One way to understand the proficiency and competitiveness of your CW program is to simply benchmark it to others or industry indices. But how do you know what is a good benchmark to compare against?

First, there are a number of established benchmarking methodologies and best practices to leverage in the marketplace. These best practices range from creating comparable benchmarks to leading market processes/organizations within and outside of one’s industry to networking and visiting leading industry organizations or even renowned CW program operations. There are also a number of books written on benchmarking methodologies, such as by Robert Camp, who specifically outlines a 12-step approach to benchmarking.

But before you dive in, there are two main forms of benchmarks you should become familiar with: external industry benchmarks and internal organizational benchmarks.

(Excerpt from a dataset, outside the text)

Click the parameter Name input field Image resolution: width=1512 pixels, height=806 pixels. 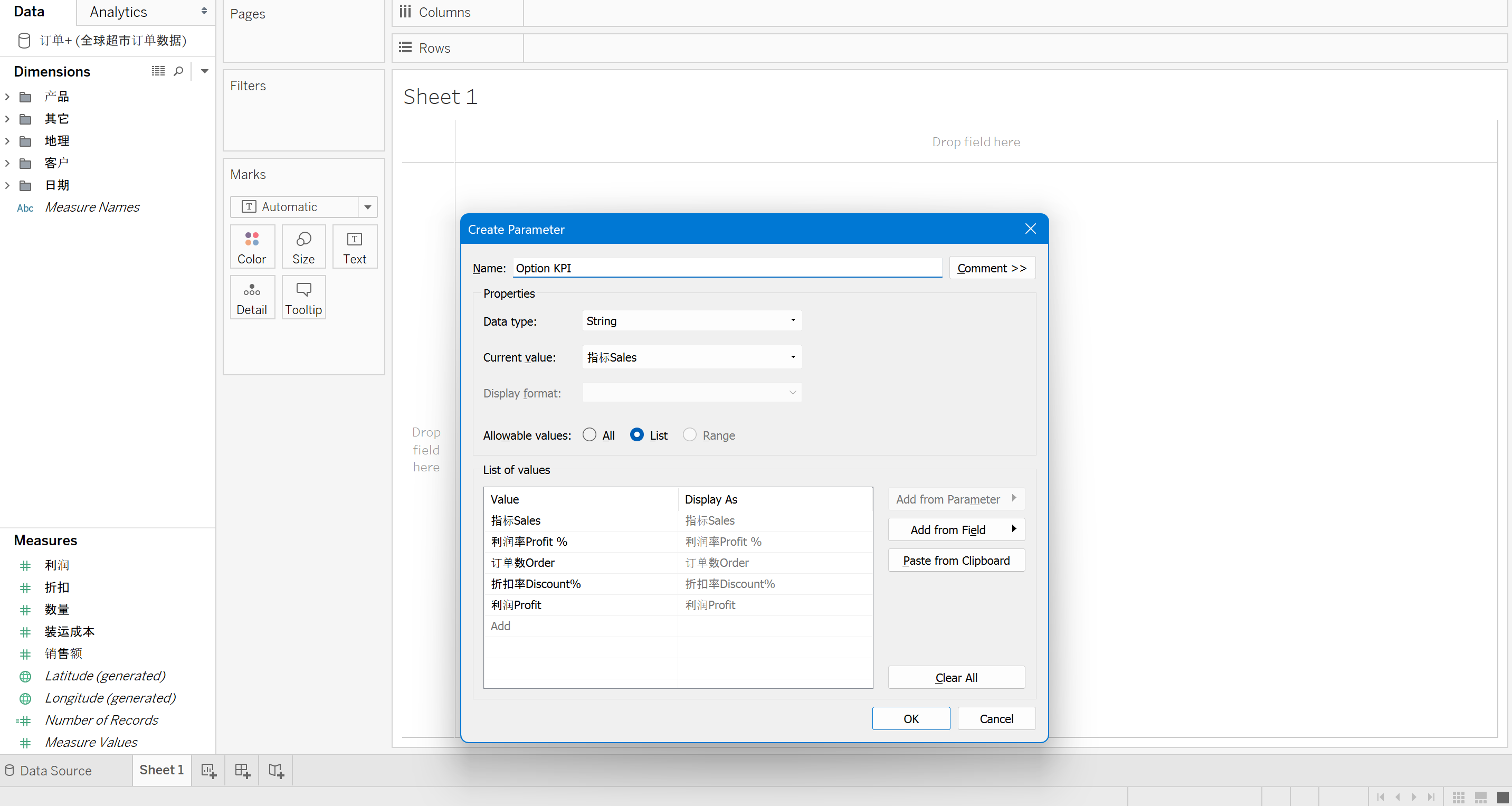coord(727,268)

  • External industry benchmarks are useful when understanding what program models, strategies and tactics to employ. However, when trying to compare CW program management performance metrics representing your program, industry averages often yield little meaning for comparison. This is due to the almost infinite variations in organization structures and policy dependencies across companies. AS a result, such comparisons can provide very little value and, at times, be misleading. Be very cautious in your use of these. Additionally, some external industry indices can be limited in availability because of the aforementioned limitations.
  • Internal organizational benchmarks can help you set goals based on designed CW program values, or compare different segments in your CW program (e.g. geographic region, skill set or supply chain partners, etc.). As the saying goes, “know thyself.” Choosing the appropriate benchmarks will help you identify performance, service gaps and opportunities for improvement in your program.

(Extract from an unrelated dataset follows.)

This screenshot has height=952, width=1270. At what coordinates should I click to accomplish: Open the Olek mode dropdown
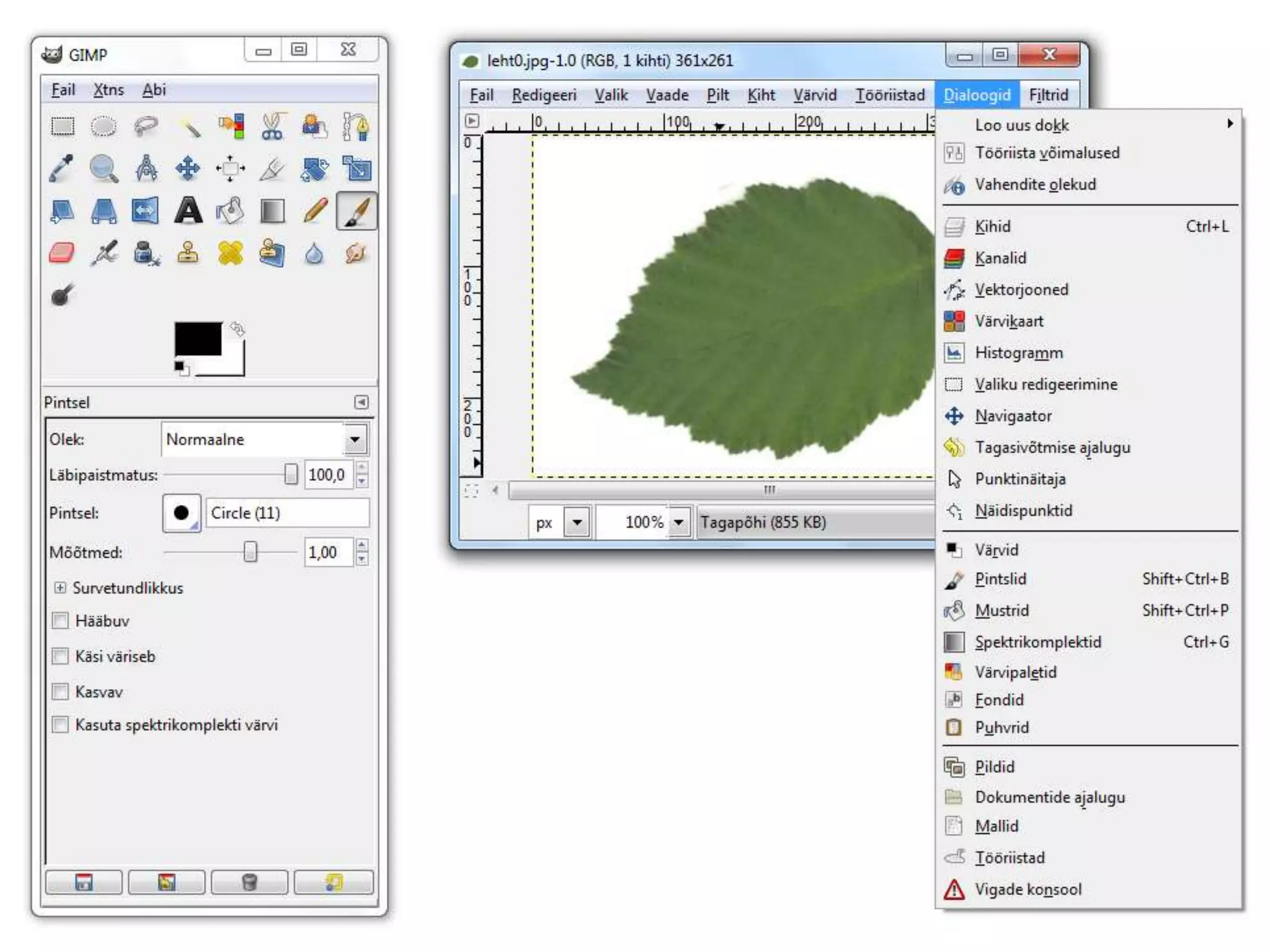tap(355, 439)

Benchmarking is important because it can give you directional visibility in the setting of performance and operational expectations for your program. More important, it can also give you insights on how to do things better/differently than the current program policies and operations inherited by your own organization’s structural and cultural requirements.

The danger with benchmarking, though, is not recognizing the “degrees of comparison” in the data/perspective/respondents’ organizational own dependencies. What that means is a favorable performance in one organization may not be replicated at another because different company structure, policies and culture will not support that performance. But when benchmarking performances are compared, sometimes that visibility drives organizational changes to replicate and exceed the benchmarked performance. In other words, you might exceed the industry benchmark, but in your own way, instead of replicating the exact methods used by the benchmarked organization(s). Change sometimes happens in the light of benchmark comparisons even though degrees of differences need to be carefully taken into account when improving your CW program. There are indeed “degrees in comparison” when it comes to comparing apples to apples!

Two final thoughts. First, creating performance benchmarks within your staffing partner supply chain is a critical internal benchmark strategy. It’s an internal and controllable benchmark analysis because staffing partners are performing within your company’s organizational structure and program framework, policies and processes. This will require that you use the same criteria to measure all your staffing providers. Ultimately, this enables you to rank your providers against each other for performance benchmark comparisons.

You can use this information to coach underperforming providers and potentially justifying incentive rewards for leading performers. Ranking them will enable you to determine the appropriate performance plan levels to utilize with your lowest-performing providers. Note: Depending on your corporate culture and program rules, you may or may not want to share the names of other staffing providers when you deliver rankings to an individual provider.